Work required:
All of the data below should come back exactly as written, minus its images.

Data for this task:
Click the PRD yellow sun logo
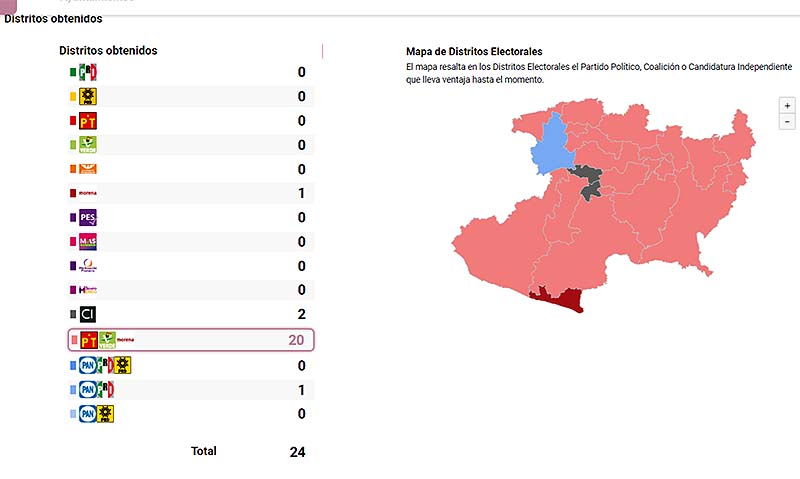pyautogui.click(x=88, y=97)
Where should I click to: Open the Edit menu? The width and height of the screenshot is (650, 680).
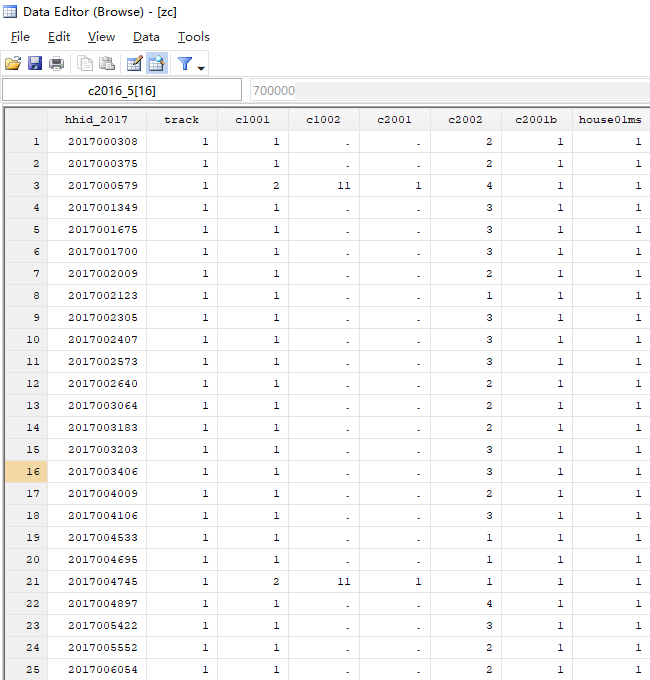pos(59,37)
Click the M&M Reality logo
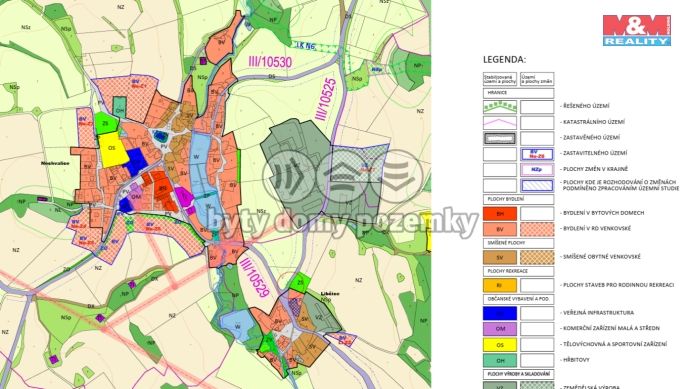Screen dimensions: 686x389 click(x=637, y=30)
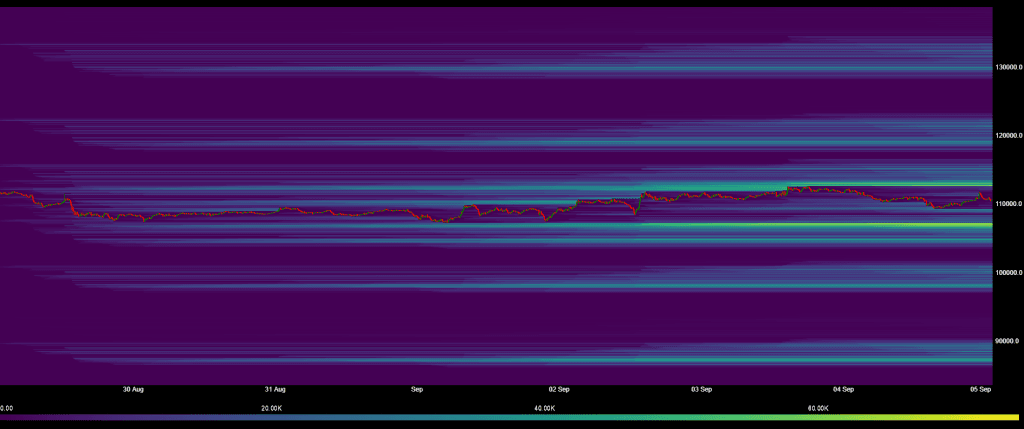Select the 60.00K legend value
The width and height of the screenshot is (1024, 429).
coord(818,408)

Result for this exercise:
Click the PRD yellow sun logo
pyautogui.click(x=88, y=97)
Where should I click to: Open the Edit menu? The width and height of the screenshot is (650, 680).
pos(59,37)
Click the M&M Reality logo
Screen dimensions: 686x389 click(x=637, y=30)
Select the 60.00K legend value
The width and height of the screenshot is (1024, 429).
coord(818,408)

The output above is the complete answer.